Simple number of elements in the spec
as a whole shouldn't be a measure of complexity for either authors or architects,
since you only include or work with the elements that matter for your domain.
For example, the learning and training specializations don't increase complexity
for authors or architects in basic tech comm.
So do we really have a complexity problem,
that is it's too hard to use DITA or create new DITA specializations? Or
do we have a communication problem, about how to use DITA (start small,
include what you need, don't try to use stuff you don't need)? Or are there
other problems, outside the domain of the spec, like customizing processing
flows, that get reflected back on the spec even though it's really something
outside our control?
I don't mean to dismiss complaints about
complexity, but like you I think we need to understand the actual motivations/causes
of the complaints before we can usefully react.
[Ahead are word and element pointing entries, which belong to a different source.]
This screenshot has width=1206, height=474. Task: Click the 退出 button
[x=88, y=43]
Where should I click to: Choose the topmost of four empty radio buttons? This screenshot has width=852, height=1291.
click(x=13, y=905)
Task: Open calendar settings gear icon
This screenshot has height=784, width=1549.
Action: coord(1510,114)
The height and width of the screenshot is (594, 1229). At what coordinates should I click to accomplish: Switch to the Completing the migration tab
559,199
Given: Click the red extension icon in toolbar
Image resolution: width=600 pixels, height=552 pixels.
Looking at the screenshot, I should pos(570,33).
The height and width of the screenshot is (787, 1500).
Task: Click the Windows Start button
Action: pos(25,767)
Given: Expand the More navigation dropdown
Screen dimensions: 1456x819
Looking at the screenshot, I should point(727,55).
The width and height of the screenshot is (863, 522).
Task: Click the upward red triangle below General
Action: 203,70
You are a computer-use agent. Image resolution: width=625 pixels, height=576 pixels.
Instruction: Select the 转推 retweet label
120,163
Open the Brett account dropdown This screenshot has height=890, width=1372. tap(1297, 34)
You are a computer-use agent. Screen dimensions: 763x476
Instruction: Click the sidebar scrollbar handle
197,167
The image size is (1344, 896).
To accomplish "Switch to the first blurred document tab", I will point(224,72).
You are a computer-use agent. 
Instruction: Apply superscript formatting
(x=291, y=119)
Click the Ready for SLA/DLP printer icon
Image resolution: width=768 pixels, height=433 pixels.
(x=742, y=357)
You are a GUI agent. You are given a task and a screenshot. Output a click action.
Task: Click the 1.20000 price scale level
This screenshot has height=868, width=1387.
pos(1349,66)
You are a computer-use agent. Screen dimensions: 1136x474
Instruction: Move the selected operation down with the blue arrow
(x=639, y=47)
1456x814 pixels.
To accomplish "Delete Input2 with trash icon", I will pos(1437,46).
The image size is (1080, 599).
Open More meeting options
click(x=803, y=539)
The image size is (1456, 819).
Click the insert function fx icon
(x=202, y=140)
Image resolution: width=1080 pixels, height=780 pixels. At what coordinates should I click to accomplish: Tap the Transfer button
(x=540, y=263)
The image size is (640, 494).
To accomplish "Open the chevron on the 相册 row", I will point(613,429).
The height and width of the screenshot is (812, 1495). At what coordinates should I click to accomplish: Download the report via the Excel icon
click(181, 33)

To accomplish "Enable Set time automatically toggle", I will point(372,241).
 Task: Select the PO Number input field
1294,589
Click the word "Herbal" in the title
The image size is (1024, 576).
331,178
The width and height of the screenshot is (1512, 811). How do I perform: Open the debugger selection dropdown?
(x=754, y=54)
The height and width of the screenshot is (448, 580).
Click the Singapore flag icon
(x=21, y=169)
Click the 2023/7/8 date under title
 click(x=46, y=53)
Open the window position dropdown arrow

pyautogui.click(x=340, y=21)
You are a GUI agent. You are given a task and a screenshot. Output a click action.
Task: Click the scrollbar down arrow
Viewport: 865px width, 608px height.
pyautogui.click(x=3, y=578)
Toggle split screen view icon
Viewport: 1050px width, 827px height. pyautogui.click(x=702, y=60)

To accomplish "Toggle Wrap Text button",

Michael Priestley, Senior Technical
Staff Member (STSM)
Lead IBM DITA Architect
mpriestl@ca.ibm.com
http://dita.xml.org/blog/25
From:
| "Bruce Nevin (bnevin)" <bnevin@cisco.com>
|
To:
| <dita@lists.oasis-open.org>, <dita-adoption@lists.oasis-open.org>
|
Date:
| 12/06/2010 11:01 AM
|
Subject:
| [dita] who complains about complexity
of DITA? |
Are we entirely
clear about the use contexts in which users find the number of elements
onerous or confusing? Obviously, the authoring environment is one. But
do architects also object? Do the tools vendors object? This seems less
likely to me, but it's not something to guess, we should find out. And
is that (the number of elements) the only complexity that they object to?
The constraints
mechanism can neatly address the perceived complexity in the authoring
environment. (Be it noted that existing mechanisms provided by [some?]
authoring tools to hide elements from authors apparently do not reduce
these complaints, maybe because the complaints come from users who don't
make use of them.) But creating and managing constraints is another layer
for architects and designers to deal with.